## Problem description
Copy out word for word the stretch of the data below from the line containing "Image resolution: width=2560" through the line containing "center [1108, 878].", including both of those lines.

[Opening Record set section]

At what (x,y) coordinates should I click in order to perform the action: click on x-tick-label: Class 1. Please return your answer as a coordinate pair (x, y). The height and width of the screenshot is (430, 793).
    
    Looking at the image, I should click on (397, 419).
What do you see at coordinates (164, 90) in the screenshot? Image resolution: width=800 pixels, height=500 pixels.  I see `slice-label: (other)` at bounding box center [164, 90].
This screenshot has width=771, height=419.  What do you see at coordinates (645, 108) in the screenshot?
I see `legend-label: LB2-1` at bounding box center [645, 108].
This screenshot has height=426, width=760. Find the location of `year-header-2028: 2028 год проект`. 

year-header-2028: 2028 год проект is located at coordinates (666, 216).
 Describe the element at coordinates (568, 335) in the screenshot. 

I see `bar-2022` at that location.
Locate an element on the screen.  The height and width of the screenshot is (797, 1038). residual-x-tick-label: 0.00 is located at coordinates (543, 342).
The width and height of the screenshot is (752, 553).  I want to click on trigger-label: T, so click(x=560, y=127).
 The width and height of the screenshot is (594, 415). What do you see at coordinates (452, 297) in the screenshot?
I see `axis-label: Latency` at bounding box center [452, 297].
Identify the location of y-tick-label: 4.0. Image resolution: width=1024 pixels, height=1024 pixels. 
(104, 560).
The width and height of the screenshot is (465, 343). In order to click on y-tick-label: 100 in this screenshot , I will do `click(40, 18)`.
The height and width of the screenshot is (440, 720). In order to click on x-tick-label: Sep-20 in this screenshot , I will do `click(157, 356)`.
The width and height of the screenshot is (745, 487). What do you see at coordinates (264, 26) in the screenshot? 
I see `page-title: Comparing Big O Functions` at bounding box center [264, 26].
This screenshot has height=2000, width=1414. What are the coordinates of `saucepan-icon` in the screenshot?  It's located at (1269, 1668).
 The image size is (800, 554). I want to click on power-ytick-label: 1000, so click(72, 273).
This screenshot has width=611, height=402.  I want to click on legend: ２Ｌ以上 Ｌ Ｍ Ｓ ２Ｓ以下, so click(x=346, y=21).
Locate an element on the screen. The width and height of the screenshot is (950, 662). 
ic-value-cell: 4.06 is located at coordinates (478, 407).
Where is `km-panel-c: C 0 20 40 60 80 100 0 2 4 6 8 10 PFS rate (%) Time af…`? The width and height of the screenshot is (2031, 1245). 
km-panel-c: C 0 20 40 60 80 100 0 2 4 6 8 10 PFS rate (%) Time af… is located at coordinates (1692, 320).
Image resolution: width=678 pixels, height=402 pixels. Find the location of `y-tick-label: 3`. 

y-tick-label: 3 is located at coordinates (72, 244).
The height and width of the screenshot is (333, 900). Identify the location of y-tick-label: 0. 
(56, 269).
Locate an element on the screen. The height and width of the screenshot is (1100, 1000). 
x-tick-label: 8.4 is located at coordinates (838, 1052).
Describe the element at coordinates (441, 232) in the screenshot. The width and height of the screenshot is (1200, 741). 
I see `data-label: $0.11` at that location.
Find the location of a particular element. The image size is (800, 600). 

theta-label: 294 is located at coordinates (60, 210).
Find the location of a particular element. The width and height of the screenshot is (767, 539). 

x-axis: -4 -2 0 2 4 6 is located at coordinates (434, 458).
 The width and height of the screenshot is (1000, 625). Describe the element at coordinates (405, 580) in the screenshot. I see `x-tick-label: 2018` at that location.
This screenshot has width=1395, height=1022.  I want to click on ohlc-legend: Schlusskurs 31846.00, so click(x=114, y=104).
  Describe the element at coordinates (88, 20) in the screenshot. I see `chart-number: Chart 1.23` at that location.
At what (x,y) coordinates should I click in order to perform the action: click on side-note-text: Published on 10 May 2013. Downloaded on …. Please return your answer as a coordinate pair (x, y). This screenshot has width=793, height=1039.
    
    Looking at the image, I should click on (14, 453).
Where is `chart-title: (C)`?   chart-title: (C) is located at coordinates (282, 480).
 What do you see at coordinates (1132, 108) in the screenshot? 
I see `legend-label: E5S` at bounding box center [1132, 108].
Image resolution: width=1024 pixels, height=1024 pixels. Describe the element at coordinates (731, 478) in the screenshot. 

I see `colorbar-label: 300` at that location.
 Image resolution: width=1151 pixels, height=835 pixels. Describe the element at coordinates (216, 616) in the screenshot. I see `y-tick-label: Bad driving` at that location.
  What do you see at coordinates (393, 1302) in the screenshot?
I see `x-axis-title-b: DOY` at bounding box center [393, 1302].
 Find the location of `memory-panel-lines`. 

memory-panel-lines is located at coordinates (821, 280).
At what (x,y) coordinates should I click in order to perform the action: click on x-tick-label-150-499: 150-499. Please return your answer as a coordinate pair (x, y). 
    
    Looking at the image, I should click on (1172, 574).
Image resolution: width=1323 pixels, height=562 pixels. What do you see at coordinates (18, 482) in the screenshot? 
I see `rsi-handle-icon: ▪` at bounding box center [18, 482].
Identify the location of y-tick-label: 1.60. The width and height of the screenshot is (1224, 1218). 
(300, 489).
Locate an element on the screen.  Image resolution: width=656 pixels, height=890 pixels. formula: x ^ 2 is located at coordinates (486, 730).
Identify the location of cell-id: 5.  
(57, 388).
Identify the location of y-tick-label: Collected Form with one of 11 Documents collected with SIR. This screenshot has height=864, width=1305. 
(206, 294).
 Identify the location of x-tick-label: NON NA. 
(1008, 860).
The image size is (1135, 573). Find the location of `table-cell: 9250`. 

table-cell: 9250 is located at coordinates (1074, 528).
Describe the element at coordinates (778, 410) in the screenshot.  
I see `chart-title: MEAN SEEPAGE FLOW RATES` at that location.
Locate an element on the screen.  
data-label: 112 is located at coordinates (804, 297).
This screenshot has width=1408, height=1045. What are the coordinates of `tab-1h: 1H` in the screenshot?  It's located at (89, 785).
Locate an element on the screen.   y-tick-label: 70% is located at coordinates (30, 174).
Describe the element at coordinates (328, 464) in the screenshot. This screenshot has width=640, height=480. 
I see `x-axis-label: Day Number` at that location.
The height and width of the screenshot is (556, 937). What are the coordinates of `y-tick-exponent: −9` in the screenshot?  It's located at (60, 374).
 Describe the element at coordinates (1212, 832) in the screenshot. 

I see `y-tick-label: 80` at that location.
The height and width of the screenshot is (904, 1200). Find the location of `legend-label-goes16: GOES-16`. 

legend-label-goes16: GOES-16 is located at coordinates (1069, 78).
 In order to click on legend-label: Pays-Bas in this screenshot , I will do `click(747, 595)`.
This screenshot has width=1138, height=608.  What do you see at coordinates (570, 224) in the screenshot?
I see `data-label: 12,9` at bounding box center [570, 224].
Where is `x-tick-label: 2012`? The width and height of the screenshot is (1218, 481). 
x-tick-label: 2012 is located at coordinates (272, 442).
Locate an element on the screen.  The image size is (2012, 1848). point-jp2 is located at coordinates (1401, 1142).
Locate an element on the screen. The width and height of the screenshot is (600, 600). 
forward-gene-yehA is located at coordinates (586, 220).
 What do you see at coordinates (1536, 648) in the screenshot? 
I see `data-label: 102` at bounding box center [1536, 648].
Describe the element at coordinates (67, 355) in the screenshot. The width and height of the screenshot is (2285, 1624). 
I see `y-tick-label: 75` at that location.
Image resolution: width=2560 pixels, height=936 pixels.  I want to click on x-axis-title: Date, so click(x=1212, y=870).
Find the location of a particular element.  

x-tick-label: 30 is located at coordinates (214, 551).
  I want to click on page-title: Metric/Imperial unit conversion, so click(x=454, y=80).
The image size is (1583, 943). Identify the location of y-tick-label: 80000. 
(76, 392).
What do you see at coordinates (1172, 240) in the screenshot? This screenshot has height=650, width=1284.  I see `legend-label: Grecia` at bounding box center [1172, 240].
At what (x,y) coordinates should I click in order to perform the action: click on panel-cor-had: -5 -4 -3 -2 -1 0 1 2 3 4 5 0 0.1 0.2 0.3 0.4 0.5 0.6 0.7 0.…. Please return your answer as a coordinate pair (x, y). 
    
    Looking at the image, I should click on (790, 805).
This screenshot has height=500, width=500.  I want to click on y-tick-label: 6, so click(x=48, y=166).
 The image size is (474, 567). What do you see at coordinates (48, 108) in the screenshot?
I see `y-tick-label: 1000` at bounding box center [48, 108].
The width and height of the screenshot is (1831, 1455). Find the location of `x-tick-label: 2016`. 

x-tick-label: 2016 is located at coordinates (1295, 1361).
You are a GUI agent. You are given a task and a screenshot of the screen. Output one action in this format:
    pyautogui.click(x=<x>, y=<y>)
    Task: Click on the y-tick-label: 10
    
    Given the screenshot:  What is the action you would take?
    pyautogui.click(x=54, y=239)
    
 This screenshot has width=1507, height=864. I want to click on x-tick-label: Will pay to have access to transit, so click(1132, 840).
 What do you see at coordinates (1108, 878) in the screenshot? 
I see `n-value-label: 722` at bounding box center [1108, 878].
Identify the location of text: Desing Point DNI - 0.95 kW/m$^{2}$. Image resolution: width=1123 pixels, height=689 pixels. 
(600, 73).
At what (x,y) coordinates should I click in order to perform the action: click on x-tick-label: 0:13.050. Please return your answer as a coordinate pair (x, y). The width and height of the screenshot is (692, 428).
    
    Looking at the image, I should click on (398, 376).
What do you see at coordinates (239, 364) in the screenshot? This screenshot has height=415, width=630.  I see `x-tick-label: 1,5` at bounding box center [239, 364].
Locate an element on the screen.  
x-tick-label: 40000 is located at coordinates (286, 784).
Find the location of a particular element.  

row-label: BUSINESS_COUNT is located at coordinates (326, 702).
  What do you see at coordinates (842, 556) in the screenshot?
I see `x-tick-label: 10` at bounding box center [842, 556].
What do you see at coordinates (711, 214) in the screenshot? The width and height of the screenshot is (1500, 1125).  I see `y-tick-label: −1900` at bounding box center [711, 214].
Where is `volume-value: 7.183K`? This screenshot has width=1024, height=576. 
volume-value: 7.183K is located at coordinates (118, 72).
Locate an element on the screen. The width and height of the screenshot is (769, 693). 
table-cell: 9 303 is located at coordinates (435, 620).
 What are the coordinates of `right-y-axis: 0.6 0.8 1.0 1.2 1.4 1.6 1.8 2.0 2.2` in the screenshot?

[Closing Record set section]

## Result for this task
Image resolution: width=2560 pixels, height=936 pixels.  I want to click on x-axis-title: Date, so click(x=1212, y=870).
Find the location of a particular element.  

x-tick-label: 30 is located at coordinates (214, 551).
  I want to click on page-title: Metric/Imperial unit conversion, so click(x=454, y=80).
The image size is (1583, 943). Identify the location of y-tick-label: 80000. 
(76, 392).
What do you see at coordinates (1172, 240) in the screenshot? This screenshot has height=650, width=1284.  I see `legend-label: Grecia` at bounding box center [1172, 240].
At what (x,y) coordinates should I click in order to perform the action: click on panel-cor-had: -5 -4 -3 -2 -1 0 1 2 3 4 5 0 0.1 0.2 0.3 0.4 0.5 0.6 0.7 0.…. Please return your answer as a coordinate pair (x, y). 
    
    Looking at the image, I should click on (790, 805).
This screenshot has height=500, width=500.  I want to click on y-tick-label: 6, so click(x=48, y=166).
 The image size is (474, 567). What do you see at coordinates (48, 108) in the screenshot?
I see `y-tick-label: 1000` at bounding box center [48, 108].
The width and height of the screenshot is (1831, 1455). Find the location of `x-tick-label: 2016`. 

x-tick-label: 2016 is located at coordinates (1295, 1361).
You are a GUI agent. You are given a task and a screenshot of the screen. Output one action in this format:
    pyautogui.click(x=<x>, y=<y>)
    Task: Click on the y-tick-label: 10
    
    Given the screenshot:  What is the action you would take?
    pyautogui.click(x=54, y=239)
    
 This screenshot has width=1507, height=864. I want to click on x-tick-label: Will pay to have access to transit, so click(1132, 840).
 What do you see at coordinates (1108, 878) in the screenshot? 
I see `n-value-label: 722` at bounding box center [1108, 878].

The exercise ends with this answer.